The data:
——————

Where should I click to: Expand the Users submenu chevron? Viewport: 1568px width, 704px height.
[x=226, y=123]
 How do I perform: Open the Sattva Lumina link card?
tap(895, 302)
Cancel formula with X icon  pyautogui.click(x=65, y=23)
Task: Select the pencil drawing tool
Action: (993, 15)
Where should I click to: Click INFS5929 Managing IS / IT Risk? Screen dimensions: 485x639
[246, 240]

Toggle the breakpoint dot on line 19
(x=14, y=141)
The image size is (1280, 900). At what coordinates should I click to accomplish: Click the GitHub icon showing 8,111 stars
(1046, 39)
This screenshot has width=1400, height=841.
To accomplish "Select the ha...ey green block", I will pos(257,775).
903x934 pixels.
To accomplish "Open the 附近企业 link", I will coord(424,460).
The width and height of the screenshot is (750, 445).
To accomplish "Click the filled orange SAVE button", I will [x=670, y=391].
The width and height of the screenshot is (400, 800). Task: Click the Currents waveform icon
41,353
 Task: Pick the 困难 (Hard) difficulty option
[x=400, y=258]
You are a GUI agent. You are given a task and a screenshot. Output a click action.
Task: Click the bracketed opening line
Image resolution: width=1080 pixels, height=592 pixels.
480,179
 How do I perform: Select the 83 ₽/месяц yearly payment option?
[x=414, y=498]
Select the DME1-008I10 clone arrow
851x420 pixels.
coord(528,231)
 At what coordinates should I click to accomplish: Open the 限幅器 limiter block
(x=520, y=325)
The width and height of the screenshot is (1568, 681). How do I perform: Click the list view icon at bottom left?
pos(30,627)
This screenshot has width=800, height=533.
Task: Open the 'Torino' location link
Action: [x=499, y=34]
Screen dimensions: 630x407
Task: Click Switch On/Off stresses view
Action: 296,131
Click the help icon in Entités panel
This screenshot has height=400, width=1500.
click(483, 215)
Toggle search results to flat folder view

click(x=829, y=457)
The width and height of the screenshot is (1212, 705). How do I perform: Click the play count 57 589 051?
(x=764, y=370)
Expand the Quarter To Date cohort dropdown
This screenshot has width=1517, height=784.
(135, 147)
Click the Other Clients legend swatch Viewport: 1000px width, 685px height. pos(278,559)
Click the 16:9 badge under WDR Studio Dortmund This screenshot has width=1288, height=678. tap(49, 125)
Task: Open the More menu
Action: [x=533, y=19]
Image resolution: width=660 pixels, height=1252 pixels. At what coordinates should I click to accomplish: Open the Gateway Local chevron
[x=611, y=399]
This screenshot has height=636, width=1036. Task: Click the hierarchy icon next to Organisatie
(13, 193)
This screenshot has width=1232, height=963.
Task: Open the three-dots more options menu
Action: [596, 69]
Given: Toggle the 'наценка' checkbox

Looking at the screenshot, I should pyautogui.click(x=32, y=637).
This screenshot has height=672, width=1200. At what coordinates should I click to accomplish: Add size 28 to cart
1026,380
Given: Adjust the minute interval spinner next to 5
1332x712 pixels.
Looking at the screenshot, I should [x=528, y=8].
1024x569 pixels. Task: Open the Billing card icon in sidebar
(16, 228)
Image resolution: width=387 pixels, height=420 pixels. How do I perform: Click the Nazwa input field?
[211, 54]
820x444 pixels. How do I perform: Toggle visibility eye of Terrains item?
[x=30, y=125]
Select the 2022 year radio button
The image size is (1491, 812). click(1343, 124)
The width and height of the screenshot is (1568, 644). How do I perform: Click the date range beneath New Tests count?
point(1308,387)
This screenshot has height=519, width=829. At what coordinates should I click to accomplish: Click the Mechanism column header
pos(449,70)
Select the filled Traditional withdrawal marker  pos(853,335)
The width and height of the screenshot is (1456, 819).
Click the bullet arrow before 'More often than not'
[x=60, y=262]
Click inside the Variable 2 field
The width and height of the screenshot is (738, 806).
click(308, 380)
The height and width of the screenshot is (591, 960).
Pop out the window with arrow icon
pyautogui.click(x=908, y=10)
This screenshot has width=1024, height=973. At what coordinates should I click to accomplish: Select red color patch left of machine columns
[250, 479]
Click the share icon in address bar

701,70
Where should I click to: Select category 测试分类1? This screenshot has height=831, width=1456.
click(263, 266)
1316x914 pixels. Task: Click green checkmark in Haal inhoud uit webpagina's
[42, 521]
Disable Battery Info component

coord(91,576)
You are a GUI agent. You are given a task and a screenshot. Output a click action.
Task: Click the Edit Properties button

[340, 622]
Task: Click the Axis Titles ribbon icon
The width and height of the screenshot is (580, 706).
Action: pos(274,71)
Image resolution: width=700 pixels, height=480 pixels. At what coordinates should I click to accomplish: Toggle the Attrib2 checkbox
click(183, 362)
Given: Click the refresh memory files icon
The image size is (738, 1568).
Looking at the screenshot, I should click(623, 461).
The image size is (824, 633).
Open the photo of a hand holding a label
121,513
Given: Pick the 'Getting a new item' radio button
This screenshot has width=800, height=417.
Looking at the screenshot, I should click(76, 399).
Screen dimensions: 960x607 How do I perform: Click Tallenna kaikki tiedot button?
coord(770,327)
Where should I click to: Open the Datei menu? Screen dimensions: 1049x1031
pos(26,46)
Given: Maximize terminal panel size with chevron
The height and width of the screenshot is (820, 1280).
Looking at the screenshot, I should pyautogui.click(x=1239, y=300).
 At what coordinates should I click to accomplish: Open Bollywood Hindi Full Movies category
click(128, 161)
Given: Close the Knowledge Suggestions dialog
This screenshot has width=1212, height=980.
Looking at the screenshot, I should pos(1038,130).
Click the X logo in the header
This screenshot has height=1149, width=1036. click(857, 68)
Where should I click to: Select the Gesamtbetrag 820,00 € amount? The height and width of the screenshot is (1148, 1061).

——————

Exercise instructions: Send back the complete listing, identical to the original in every line.

Result:
Where should I click to: Expand the Users submenu chevron? Viewport: 1568px width, 704px height.
[x=226, y=123]
 How do I perform: Open the Sattva Lumina link card?
tap(895, 302)
Cancel formula with X icon  pyautogui.click(x=65, y=23)
Task: Select the pencil drawing tool
Action: (993, 15)
Where should I click to: Click INFS5929 Managing IS / IT Risk? Screen dimensions: 485x639
[246, 240]

Toggle the breakpoint dot on line 19
(x=14, y=141)
The image size is (1280, 900). At what coordinates should I click to accomplish: Click the GitHub icon showing 8,111 stars
(1046, 39)
This screenshot has width=1400, height=841.
To accomplish "Select the ha...ey green block", I will pos(257,775).
903x934 pixels.
To accomplish "Open the 附近企业 link", I will coord(424,460).
The width and height of the screenshot is (750, 445).
To accomplish "Click the filled orange SAVE button", I will [x=670, y=391].
The width and height of the screenshot is (400, 800). Task: Click the Currents waveform icon
41,353
 Task: Pick the 困难 (Hard) difficulty option
[x=400, y=258]
You are a GUI agent. You are given a task and a screenshot. Output a click action.
Task: Click the bracketed opening line
Image resolution: width=1080 pixels, height=592 pixels.
480,179
 How do I perform: Select the 83 ₽/месяц yearly payment option?
[x=414, y=498]
Select the DME1-008I10 clone arrow
851x420 pixels.
coord(528,231)
 At what coordinates should I click to accomplish: Open the 限幅器 limiter block
(x=520, y=325)
The width and height of the screenshot is (1568, 681). How do I perform: Click the list view icon at bottom left?
pos(30,627)
This screenshot has width=800, height=533.
Task: Open the 'Torino' location link
Action: [x=499, y=34]
Screen dimensions: 630x407
Task: Click Switch On/Off stresses view
Action: 296,131
Click the help icon in Entités panel
This screenshot has height=400, width=1500.
click(483, 215)
Toggle search results to flat folder view

click(x=829, y=457)
The width and height of the screenshot is (1212, 705). How do I perform: Click the play count 57 589 051?
(x=764, y=370)
Expand the Quarter To Date cohort dropdown
This screenshot has width=1517, height=784.
(135, 147)
Click the Other Clients legend swatch Viewport: 1000px width, 685px height. pos(278,559)
Click the 16:9 badge under WDR Studio Dortmund This screenshot has width=1288, height=678. tap(49, 125)
Task: Open the More menu
Action: [x=533, y=19]
Image resolution: width=660 pixels, height=1252 pixels. At what coordinates should I click to accomplish: Open the Gateway Local chevron
[x=611, y=399]
This screenshot has height=636, width=1036. Task: Click the hierarchy icon next to Organisatie
(13, 193)
This screenshot has width=1232, height=963.
Task: Open the three-dots more options menu
Action: [596, 69]
Given: Toggle the 'наценка' checkbox

Looking at the screenshot, I should pyautogui.click(x=32, y=637).
This screenshot has height=672, width=1200. At what coordinates should I click to accomplish: Add size 28 to cart
1026,380
Given: Adjust the minute interval spinner next to 5
1332x712 pixels.
Looking at the screenshot, I should [x=528, y=8].
1024x569 pixels. Task: Open the Billing card icon in sidebar
(16, 228)
Image resolution: width=387 pixels, height=420 pixels. How do I perform: Click the Nazwa input field?
[211, 54]
820x444 pixels. How do I perform: Toggle visibility eye of Terrains item?
[x=30, y=125]
Select the 2022 year radio button
The image size is (1491, 812). click(1343, 124)
The width and height of the screenshot is (1568, 644). How do I perform: Click the date range beneath New Tests count?
point(1308,387)
This screenshot has height=519, width=829. At what coordinates should I click to accomplish: Click the Mechanism column header
pos(449,70)
Select the filled Traditional withdrawal marker  pos(853,335)
The width and height of the screenshot is (1456, 819).
Click the bullet arrow before 'More often than not'
[x=60, y=262]
Click inside the Variable 2 field
The width and height of the screenshot is (738, 806).
click(308, 380)
The height and width of the screenshot is (591, 960).
Pop out the window with arrow icon
pyautogui.click(x=908, y=10)
This screenshot has width=1024, height=973. At what coordinates should I click to accomplish: Select red color patch left of machine columns
[250, 479]
Click the share icon in address bar

701,70
Where should I click to: Select category 测试分类1? This screenshot has height=831, width=1456.
click(263, 266)
1316x914 pixels. Task: Click green checkmark in Haal inhoud uit webpagina's
[42, 521]
Disable Battery Info component

coord(91,576)
You are a GUI agent. You are given a task and a screenshot. Output a click action.
Task: Click the Edit Properties button

[340, 622]
Task: Click the Axis Titles ribbon icon
The width and height of the screenshot is (580, 706).
Action: pos(274,71)
Image resolution: width=700 pixels, height=480 pixels. At what coordinates should I click to accomplish: Toggle the Attrib2 checkbox
click(183, 362)
Given: Click the refresh memory files icon
The image size is (738, 1568).
Looking at the screenshot, I should click(623, 461).
The image size is (824, 633).
Open the photo of a hand holding a label
121,513
Given: Pick the 'Getting a new item' radio button
This screenshot has width=800, height=417.
Looking at the screenshot, I should click(76, 399).
Screen dimensions: 960x607 How do I perform: Click Tallenna kaikki tiedot button?
coord(770,327)
Where should I click to: Open the Datei menu? Screen dimensions: 1049x1031
pos(26,46)
Given: Maximize terminal panel size with chevron
The height and width of the screenshot is (820, 1280).
Looking at the screenshot, I should pyautogui.click(x=1239, y=300).
 At what coordinates should I click to accomplish: Open Bollywood Hindi Full Movies category
click(128, 161)
Given: Close the Knowledge Suggestions dialog
This screenshot has width=1212, height=980.
Looking at the screenshot, I should pos(1038,130).
Click the X logo in the header
This screenshot has height=1149, width=1036. click(857, 68)
Where should I click to: Select the Gesamtbetrag 820,00 € amount? The height and width of the screenshot is (1148, 1061).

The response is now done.